* WHAT YOU HAVE TO DO: Would you print each of the rows below word for word, with nothing changed?

[Item-finding rows]
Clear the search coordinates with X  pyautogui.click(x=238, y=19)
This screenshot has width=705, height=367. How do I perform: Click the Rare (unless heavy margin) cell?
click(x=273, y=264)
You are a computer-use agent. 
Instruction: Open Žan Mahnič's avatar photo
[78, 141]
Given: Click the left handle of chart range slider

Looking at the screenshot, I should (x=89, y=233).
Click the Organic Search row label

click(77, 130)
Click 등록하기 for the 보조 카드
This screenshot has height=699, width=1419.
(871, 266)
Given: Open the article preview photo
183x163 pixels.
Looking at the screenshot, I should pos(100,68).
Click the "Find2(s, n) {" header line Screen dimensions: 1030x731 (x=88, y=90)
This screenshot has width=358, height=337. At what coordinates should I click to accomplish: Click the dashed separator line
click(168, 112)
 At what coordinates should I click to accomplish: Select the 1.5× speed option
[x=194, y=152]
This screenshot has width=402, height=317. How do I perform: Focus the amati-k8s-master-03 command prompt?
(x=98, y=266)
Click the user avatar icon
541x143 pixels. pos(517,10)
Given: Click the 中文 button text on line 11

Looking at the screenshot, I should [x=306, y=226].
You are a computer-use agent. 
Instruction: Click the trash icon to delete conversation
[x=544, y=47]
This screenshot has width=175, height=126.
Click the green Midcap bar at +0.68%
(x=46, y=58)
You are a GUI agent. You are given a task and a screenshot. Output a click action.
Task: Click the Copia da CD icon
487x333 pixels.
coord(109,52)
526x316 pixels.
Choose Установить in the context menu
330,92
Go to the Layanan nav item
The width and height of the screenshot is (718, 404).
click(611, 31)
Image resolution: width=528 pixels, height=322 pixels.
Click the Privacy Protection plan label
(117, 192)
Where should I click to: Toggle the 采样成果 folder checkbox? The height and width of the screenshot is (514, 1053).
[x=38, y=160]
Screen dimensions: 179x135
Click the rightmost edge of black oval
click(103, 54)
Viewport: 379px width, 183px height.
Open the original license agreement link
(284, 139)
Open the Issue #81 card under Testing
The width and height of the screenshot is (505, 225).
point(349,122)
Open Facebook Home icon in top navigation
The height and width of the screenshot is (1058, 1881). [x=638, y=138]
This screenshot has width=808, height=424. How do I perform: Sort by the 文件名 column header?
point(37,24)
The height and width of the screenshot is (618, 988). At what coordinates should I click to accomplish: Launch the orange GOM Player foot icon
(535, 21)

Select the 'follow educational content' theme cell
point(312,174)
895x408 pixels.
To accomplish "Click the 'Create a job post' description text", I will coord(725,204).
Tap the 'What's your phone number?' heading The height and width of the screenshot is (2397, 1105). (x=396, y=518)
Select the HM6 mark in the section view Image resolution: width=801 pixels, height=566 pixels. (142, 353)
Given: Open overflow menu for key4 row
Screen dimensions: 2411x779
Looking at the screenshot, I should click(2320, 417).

* EXPECTED ANSWER:
Clear the search coordinates with X  pyautogui.click(x=238, y=19)
This screenshot has width=705, height=367. How do I perform: Click the Rare (unless heavy margin) cell?
click(x=273, y=264)
You are a computer-use agent. 
Instruction: Open Žan Mahnič's avatar photo
[78, 141]
Given: Click the left handle of chart range slider

Looking at the screenshot, I should (x=89, y=233).
Click the Organic Search row label

click(77, 130)
Click 등록하기 for the 보조 카드
This screenshot has height=699, width=1419.
(871, 266)
Given: Open the article preview photo
183x163 pixels.
Looking at the screenshot, I should pos(100,68).
Click the "Find2(s, n) {" header line Screen dimensions: 1030x731 (x=88, y=90)
This screenshot has width=358, height=337. At what coordinates should I click to accomplish: Click the dashed separator line
click(168, 112)
 At what coordinates should I click to accomplish: Select the 1.5× speed option
[x=194, y=152]
This screenshot has width=402, height=317. How do I perform: Focus the amati-k8s-master-03 command prompt?
(x=98, y=266)
Click the user avatar icon
541x143 pixels. pos(517,10)
Given: Click the 中文 button text on line 11

Looking at the screenshot, I should [x=306, y=226].
You are a computer-use agent. 
Instruction: Click the trash icon to delete conversation
[x=544, y=47]
This screenshot has width=175, height=126.
Click the green Midcap bar at +0.68%
(x=46, y=58)
You are a GUI agent. You are given a task and a screenshot. Output a click action.
Task: Click the Copia da CD icon
487x333 pixels.
coord(109,52)
526x316 pixels.
Choose Установить in the context menu
330,92
Go to the Layanan nav item
The width and height of the screenshot is (718, 404).
click(611, 31)
Image resolution: width=528 pixels, height=322 pixels.
Click the Privacy Protection plan label
(117, 192)
Where should I click to: Toggle the 采样成果 folder checkbox? The height and width of the screenshot is (514, 1053).
[x=38, y=160]
Screen dimensions: 179x135
Click the rightmost edge of black oval
click(103, 54)
Viewport: 379px width, 183px height.
Open the original license agreement link
(284, 139)
Open the Issue #81 card under Testing
The width and height of the screenshot is (505, 225).
point(349,122)
Open Facebook Home icon in top navigation
The height and width of the screenshot is (1058, 1881). [x=638, y=138]
This screenshot has width=808, height=424. How do I perform: Sort by the 文件名 column header?
point(37,24)
The height and width of the screenshot is (618, 988). At what coordinates should I click to accomplish: Launch the orange GOM Player foot icon
(535, 21)

Select the 'follow educational content' theme cell
point(312,174)
895x408 pixels.
To accomplish "Click the 'Create a job post' description text", I will coord(725,204).
Tap the 'What's your phone number?' heading The height and width of the screenshot is (2397, 1105). (x=396, y=518)
Select the HM6 mark in the section view Image resolution: width=801 pixels, height=566 pixels. (142, 353)
Given: Open overflow menu for key4 row
Screen dimensions: 2411x779
Looking at the screenshot, I should click(2320, 417).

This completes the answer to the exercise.